(GIVEN DATA begins)
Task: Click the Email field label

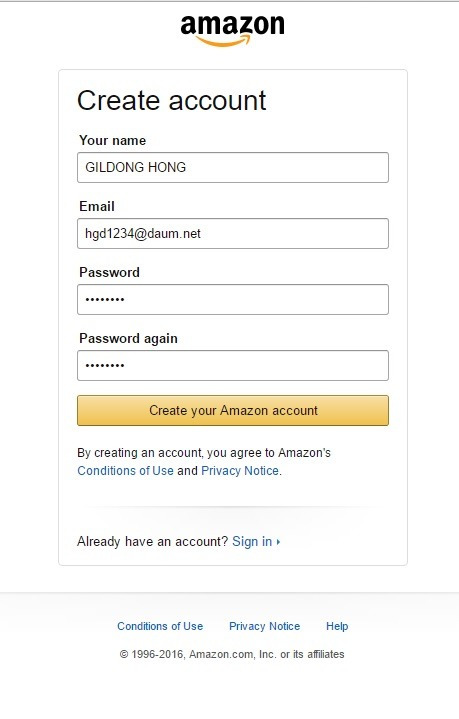Action: tap(97, 206)
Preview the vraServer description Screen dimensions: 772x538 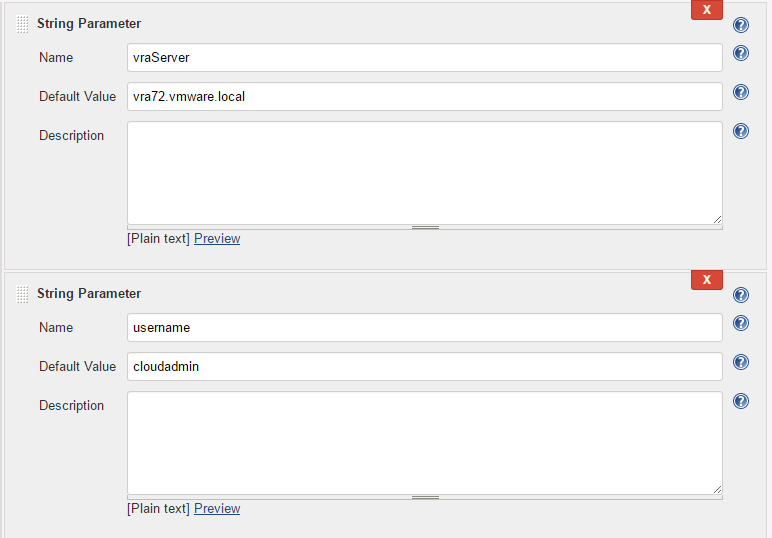tap(217, 239)
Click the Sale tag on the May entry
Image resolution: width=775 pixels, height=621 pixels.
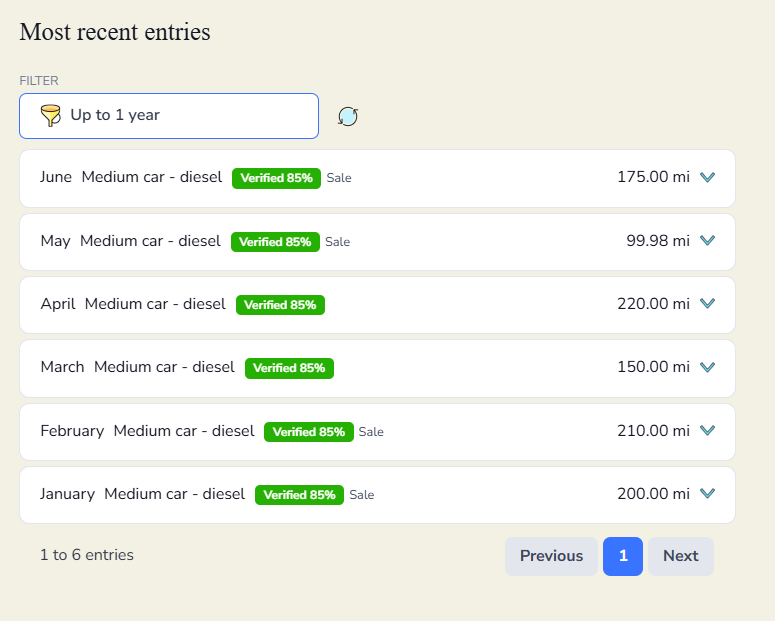click(338, 242)
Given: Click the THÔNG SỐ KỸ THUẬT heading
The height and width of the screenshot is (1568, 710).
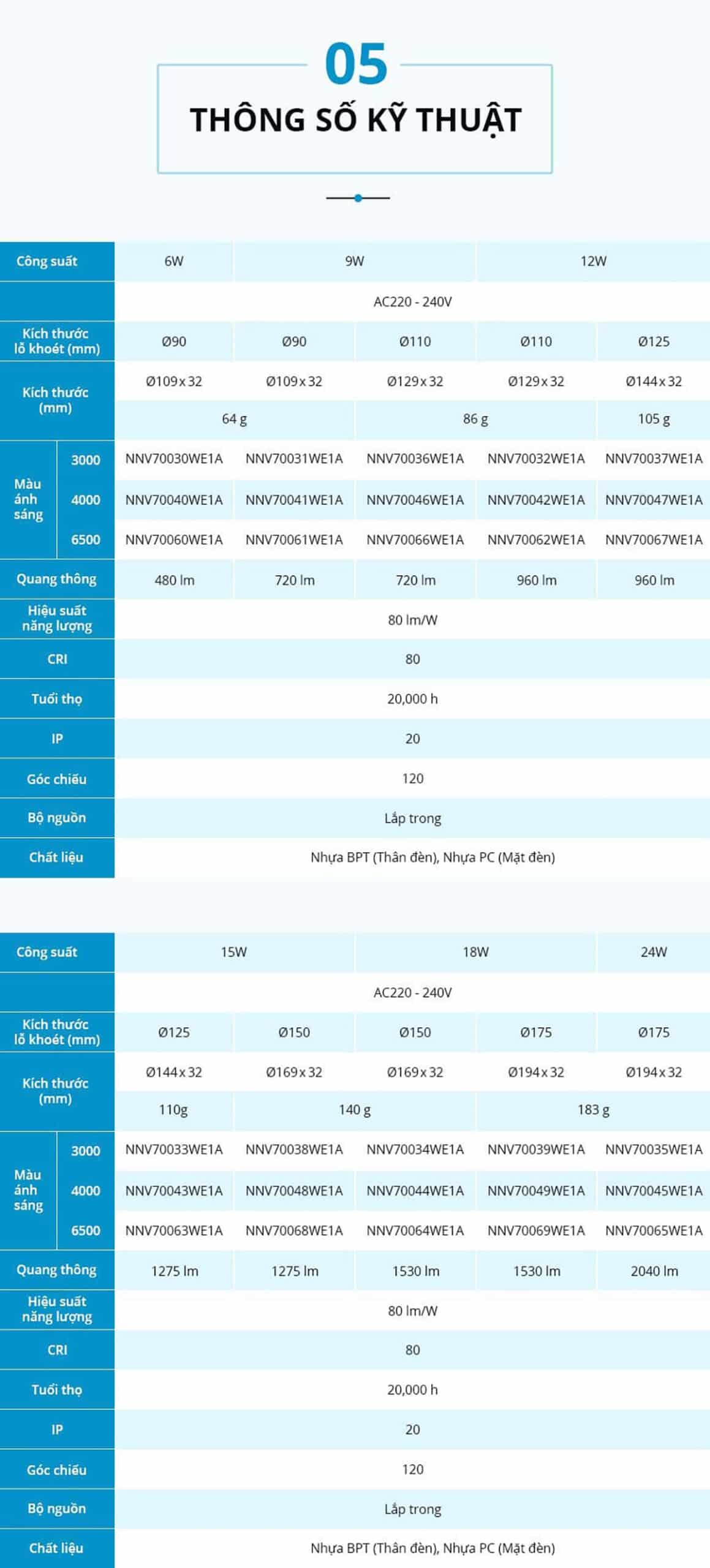Looking at the screenshot, I should pos(355,119).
(GIVEN DATA ends)
A word-for-word repeat of the lines from the line with "Given: Click the THÔNG SỐ KỸ THUẬT heading" to the last line of the data, both ends included and pictures left out, is all that should appear.

Given: Click the THÔNG SỐ KỸ THUẬT heading
The height and width of the screenshot is (1568, 710).
Looking at the screenshot, I should pos(355,119).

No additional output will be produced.